13 sept 2012

GOBIERNO VERSUS PODER JUDICIAL



Se cuenta que un alto juez europeo llamó al presidente de su país para agradecerle haberlo nominado al cargo. Y agregó: “en adelante mi obligación es ser ingrato”.   Lo que no significaba, por supuesto,  que en lo sucesivo decidiría siempre contra el gobierno, sino que lo haría de modo independiente, sin pensar que debía devolver un favor.

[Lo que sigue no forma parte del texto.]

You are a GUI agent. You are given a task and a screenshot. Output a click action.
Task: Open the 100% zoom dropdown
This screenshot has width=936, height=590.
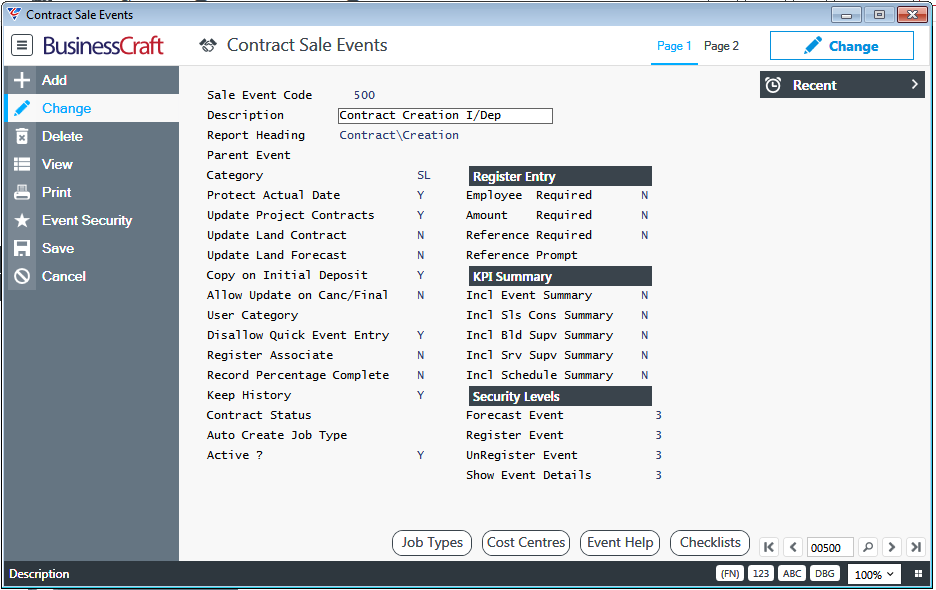[874, 574]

Esta es la esencia de la separación de las tres grandes tareas del Estado, principio articulado, entre otros, por Montesquieu, hace más de dos siglos.  Que los poderes Ejecutivo, Legislativo y Judicial tengan cada cual funciones exclusivas es una de las bases del estado de derecho moderno.  Estas tres ramas se controlan mutuamente:  En Chile, el Presidente y el Senado designan los ministros de la Corte Suprema; el Poder Judicial interpreta las leyes que aprobó el Legislativo  y falla sobre casos en que pueda tener interés el Fisco.  El Ejecutivo maneja las urgencias de la discusión de leyes y puede ejercer veto.   El Congreso fiscaliza al gobierno y puede hacer un juicio político contra, entre otros, ministros de estado y el propio Presidente.

La Constitución establece estos controles y contrapesos pero, aparte de ellos, la autonomía de los poderes clásicos del Estado es absoluta. Y digo “poderes clásicos”, porque la evolución de la política, la economía y el derecho ha ido aconsejando, con el tiempo,  introducir más órganos autónomos del Estado para, entre otras tareas,  ejercer funciones contraloras, asegurar la independencia de la política monetaria, supervisar el sistema electoral o garantizar el acceso a información pública.  Sin embargo, los tres poderes tradicionales siguen siendo el núcleo de todo sistema republicano.

Por eso nuestra Constitución dispone que, respecto de los tribunales  “en caso alguno”  pueden el Ejecutivo o el Congreso, entre otras cosas, revisar los fundamentos o contenidos de las resoluciones judiciales.  El gobierno de Salvador Allende a menudo objetó el funcionamiento mismo de la justicia, además de negarse a cumplir fallos.  Es cierto que en el clima de radical polarización de la época, el Poder Judicial terminó por tomar partido a favor del golpe de estado y luego abdicó su función de proteger los derechos fundamentales.  Sin embargo, la interferencia judicial del Ejecutivo fue indebida y así lo hizo notar enfáticamente la oposición al gobierno de la Unidad Popular.

Es irónico, pues, que ministros de un gobierno de derecha cuestionen fallos judiciales intentando refutar sus fundamentos.  Ello ha ocurrido en materia de combate a la delicuencia, de aplicación de la ley contra el terrorismo y, ahora último, en asuntos medioambientales.  Los involucrados se defienden  alegando la libertad de expresión, principio que es fundamental pero que tiene limitaciones constitucionales cuando se ejerce una función pública.

Por ello, se justifica la molestia de la Corte Suprema.   Cuidar las instituciones vale para todos.  Si el Legislativo o el Ejecutivo desean introducir tales o cuales cambios, que legislen en ese sentido.  Jugar con fuego, como lo están haciendo algunos ministros,  pone en riesgo el presente y futuro de nuestra institucionalidad.